-- Document excerpt follows --

By: Jim Knox
As we flip our calendars from October to November and our Halloween focus shifts to Thanksgiving, we bid a fall farewell to perhaps the season’s most iconic creature–the bat. Connecticut is home to eight bat species: the Eastern Long-eared Bat, the Eastern Pipistrelle, the Silver-haired Bat, the Hoary Bat, The Indiana Bat, The Red Bat, The Little Brown Bat and The Big Brown Bat. The rare, Eastern Small-footed Bat has not been recorded in our state for several decades.
The two species most commonly found in the Nutmeg state are The Little Brown Bat and The Big Brown Bat. When gazing overhead on an autumn evening, these creatures are the ones we are most likely to see. To all but the most trained naturalists, an initial glimpse of a bat is a case of mistaken identity. We’re certain we’ve seen a bird, but the erratic, swooping, circling flight is unlike that of most birds. The fluttering wing beat is a give away that we are witnessing something altogether different. With bats, this “altogether different” category is a good place to start.
Bats are utterly unique among mammals in that they are the sole members of the class of more than 5,400 known mammal species which possess the power of flight. In fact, the order Chiroptera represents more than 1,200 known species of bats and is the most biologically diverse and numerous category of mammals. Chiroptera is Greek for “hand wing” and refers to the “hand-like” membranous wings of bats, covering their elongated “fingers”. This innovative design provides bats with a highly flexible and strong winged surface which can provide them with both instant lift and remarkably agile flying ability.
The power of flight has given bats a superpower which eludes all of their fellow warm-bodied, furred, nursing relatives–the exponentially-enhanced ability to: forage, flee, gather visual, scent, and auditory information, hunt and migrate. This “go anywhere / do anything” capability has enabled bats to take over the world. Well, not in the sense of a Bond villain…but with a resume which includes colonization of every continent except Antarctica, the vast majority of the world’s islands, and every major habitat from rainforests to deserts, bats are unrivaled.
And…it’s a good thing because bats are benevolent rulers. The benefits of bats are myriad. Yet a few of the more significant benefits to us humans include: natural, non-toxic insect control, fertilizer producers, pollinators, seed dispersers and “engineering consultants”.

-- Document excerpt concluded --

Exercise instructions
(A) List the eight bat species that the article on Connecticut bats says live in the state.
(B) Carry on the article about Connecticut bats from its last paragraph.

-- Entries supplied follows --

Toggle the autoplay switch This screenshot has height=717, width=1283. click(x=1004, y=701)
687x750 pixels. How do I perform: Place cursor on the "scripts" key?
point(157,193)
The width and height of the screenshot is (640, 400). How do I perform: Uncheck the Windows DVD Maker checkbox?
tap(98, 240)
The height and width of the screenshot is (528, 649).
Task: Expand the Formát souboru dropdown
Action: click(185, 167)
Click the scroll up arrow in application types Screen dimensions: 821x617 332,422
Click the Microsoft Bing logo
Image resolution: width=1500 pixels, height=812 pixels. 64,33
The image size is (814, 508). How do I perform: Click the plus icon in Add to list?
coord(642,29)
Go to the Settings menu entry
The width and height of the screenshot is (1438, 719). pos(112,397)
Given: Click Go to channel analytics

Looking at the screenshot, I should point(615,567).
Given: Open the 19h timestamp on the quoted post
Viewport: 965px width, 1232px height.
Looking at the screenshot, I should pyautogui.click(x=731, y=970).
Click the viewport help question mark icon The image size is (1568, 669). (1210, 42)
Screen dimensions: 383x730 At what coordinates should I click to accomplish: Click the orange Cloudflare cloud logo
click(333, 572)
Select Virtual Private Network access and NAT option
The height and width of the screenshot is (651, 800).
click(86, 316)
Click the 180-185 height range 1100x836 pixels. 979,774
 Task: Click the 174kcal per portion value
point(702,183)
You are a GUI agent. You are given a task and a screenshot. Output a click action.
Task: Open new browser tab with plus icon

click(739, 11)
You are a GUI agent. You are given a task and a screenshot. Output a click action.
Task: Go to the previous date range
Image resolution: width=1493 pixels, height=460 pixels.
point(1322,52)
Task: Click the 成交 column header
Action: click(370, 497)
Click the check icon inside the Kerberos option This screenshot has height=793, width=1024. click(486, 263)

-- Entries supplied concluded --

Answers for the exercise
(A) Eastern Long-eared Bat, Eastern Pipistrelle, Silver-haired Bat, Hoary Bat, Indiana Bat, Red Bat, Little Brown Bat, Big Brown Bat

(B)
A single native Connecticut Big Brown Bat can eat up to 1,200 mosquitoes (yes, two zeros there) in a single hour, making them the most effective known agent for protection against mosquito-borne illnesses. Bats produce nutrient rich guano which is a more effective fertilizer than livestock manure. Bats pollinate more than 530 species of flowering plants, contribute billions of dollars of productive fruit and flower cops to the U.S. agriculture industry and pollinate species including bananas, mangoes, guavas and agaves. Imagine a world without banana splits or agave syrup? I’d rather not. Additionally, these airborne innovators disperse seeds of native plant species over vast areas and in nearly inaccessible places, reinforcing our biodiversity and natural resistance to environmental threats such as forest fires, drought and floods. Lastly, and perhaps just as significantly, bats provide engineers, inventors and other designers with unmatched models for flight, navigation, echolocation, airborne communication and a host of other design challenges.
Yet due to pressures on their environment, including a devastating fungal infection known as White-Nose syndrome, bats are suffering losses. With serious population declines across the United States and around the world, bats need our help.
So what can we do to help them?
Reduce Pesticides (this helps bats to protect you and your loved ones from biting insects and avoids introducing toxins to your neighborhood)
Promote Natural Habitat (leave as many dead and dying trees around your home as possible, to provide roosting habitat for bats)
Put up a Bat House (you can provide a safe haven for bats, whether you have 100 acres or 100 inches of space)
As nature’s only flying mammals and avian innovators who have colonized every continent which sprouts a blade of grass, bats show us the way. By specializing, they have achieved remarkable success through diversity. Bats have taught us much and offer to teach us even more. Next time you behold a New England sky at dusk and witness the fluttering, high-powered flight of a Big Brown Bat, let a little inspiration take you to a place where you haven’t yet visited…a place you’d like to see more often.